Well, it does matter for both performance and memory usage, which are observable properties of a program as much as its output.

Earlier versions of the C++ standard intentionally left some things unspecified to give implementations a certain degree of freedom in when choosing the internal representations of data structures, etc. Turned out it was a terrible idea in practice, because some implementations, including GCC, chose to make std::string copy-on-write with reference counting, some had a small-string optimization which would save an allocation, and others would append the \0 on the fly only when someone invoked c_str(), occasionally causing the string to be reallocated.

This caused portability issues where a valid and idiomatic C++ program which would normally execute in 1 second on Linux could take hours and run out of memory on a different standard-compliant run-time which would copy all the strings. And there was no reasonable way to fix the performance bug without causing unpredictable performance regressions in other valid programs.

What I'm getting to here is that the performance characteristics of strings, dictionaries and lists is part of the contract. Even if left unspecified, a lot of code in the wild will start depending on it. And once you specify the exact behavior and complexity of all the basic operations on a container, this leaves very little room for changing the internal representation in a significant way.

Over time, Python 3 grew some clever string optimizations to mitigate the overhead of converting strings on the I/O boundary. But these optimizations are inherently data dependent. Let's say I want to read a 100MB html file into a string and then send it over a socket. This will take roughly 100MB of RAM in Python 2, while a Python 3 program will jump from 100MB to 400MB after someone inserted a single emoji in the middle of the file.

While dynamic, garbage-collected languages are expected to have less predictable runtime behavior, the idea that user-controlled input can undo an important optimization that doubles or even quadruples memory usage is terrifying.This could even be used as a DoS vector against Python servers running in containers with hard memory limits. For similar reasons, dicts typically employ a cryptographic hash function to prevent DoS attacks based on causing too many collisions, which would trigger worst-case O(n) lookups for every key.

And this is just one of the several issues that a clever internal representation will bring over a simple one. Another tricky one that comes to mind is round-trip of utf-8 and other encodings, including input containing invalid codepoints. I've seen Python backup software which failed to restore an archive due to a filename containing an invalid utf-8 character (that file came from AmigaOS which didn't have utf-8, and I never noticed because all cli tools simply handled the filename without trying to read too much into it :-)

These are the kind of concerns you wish a good language runtime would hide from you, so you don't need to audit your codebase to make sure nobody accidentally used the built-in string class to read arbitrary user input.
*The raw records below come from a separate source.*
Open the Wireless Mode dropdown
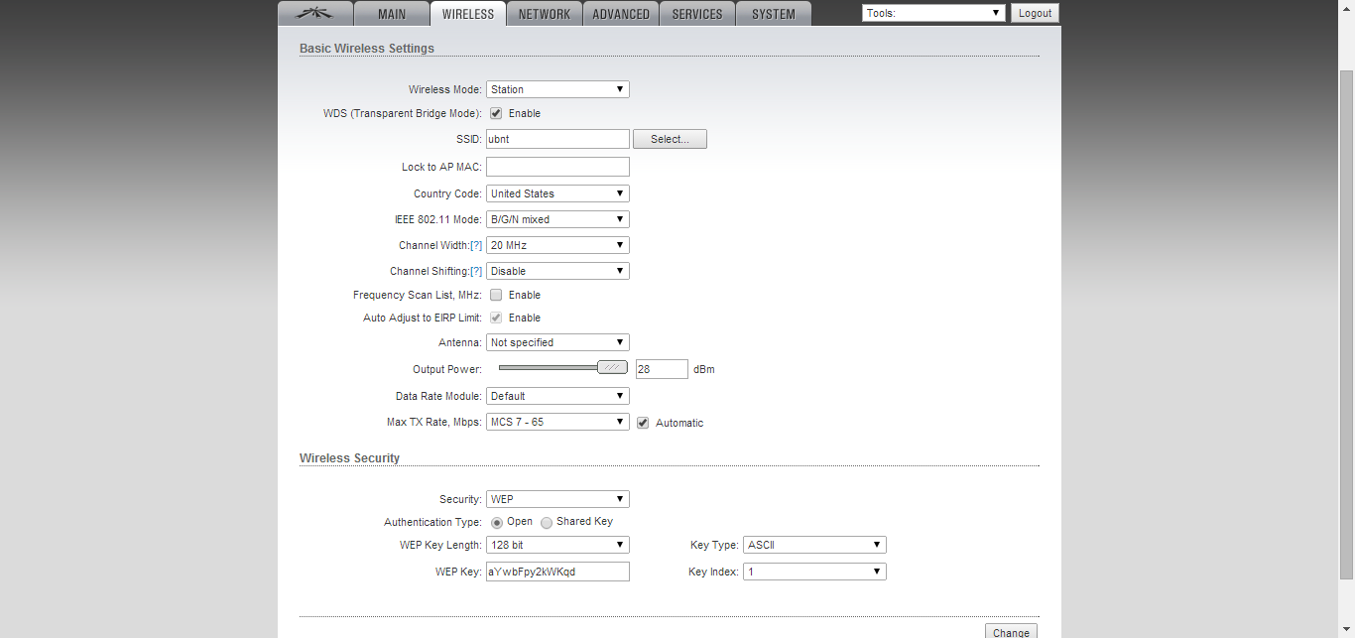 coord(557,89)
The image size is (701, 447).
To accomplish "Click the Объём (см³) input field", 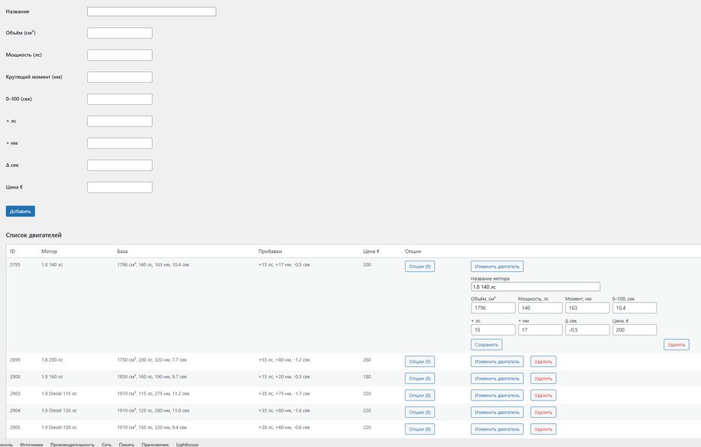I will point(120,33).
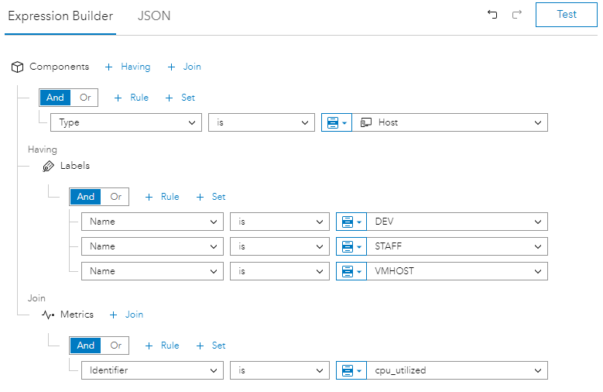Switch Components group to Or

point(85,98)
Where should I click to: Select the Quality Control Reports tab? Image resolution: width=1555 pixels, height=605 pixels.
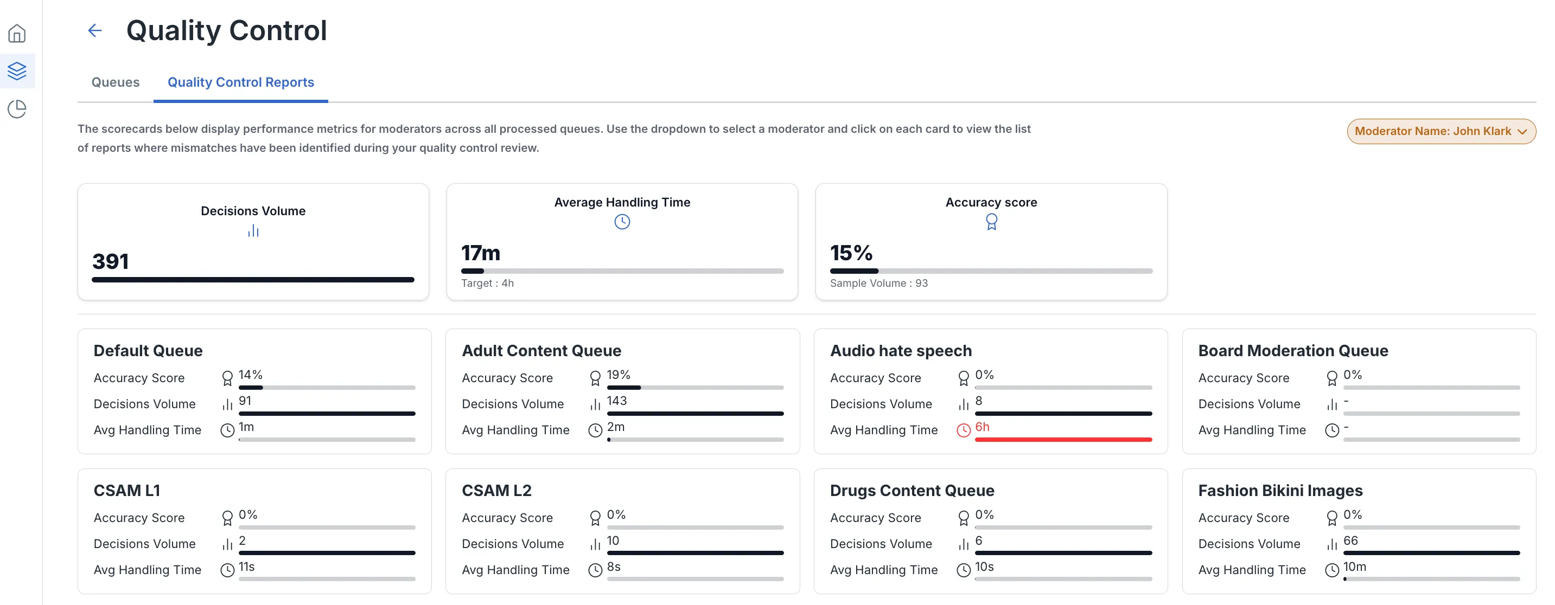tap(241, 82)
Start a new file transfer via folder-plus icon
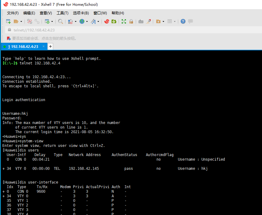The image size is (262, 215). pyautogui.click(x=159, y=21)
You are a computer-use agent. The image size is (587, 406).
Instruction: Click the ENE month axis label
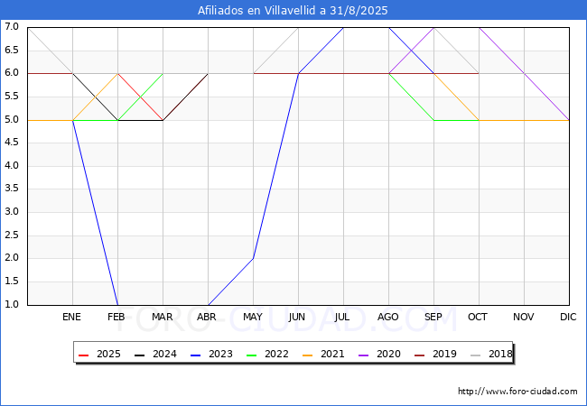point(72,318)
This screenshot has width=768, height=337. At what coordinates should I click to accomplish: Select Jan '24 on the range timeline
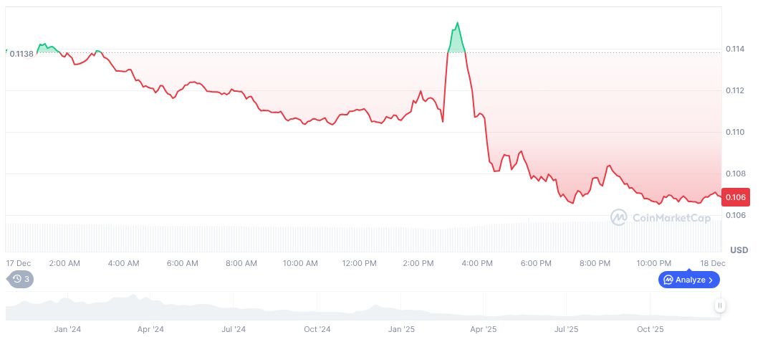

Go and Rust took the simple and elegant approach of declaring that strings are internally represented the same way they're represented externally. Python 2 was essentially already the same way, so isn't it weird that it was perceived as a defect so serious to justify a 10-year long migration to get it fixed?

Linux distributions and Python 2

Posted Jun 14, 2018 8:44 UTC (Thu) by kooky (subscriber, #92468) [Link]

I wouldn't say you get nothing.

I've moved several large Flask web apps from python2 to python3. It has been very satisfying.

We were getting quite a few `unicode` trouble tickets. Fix usually just to run as python3. Changes to code usually very minor and done in a few hours.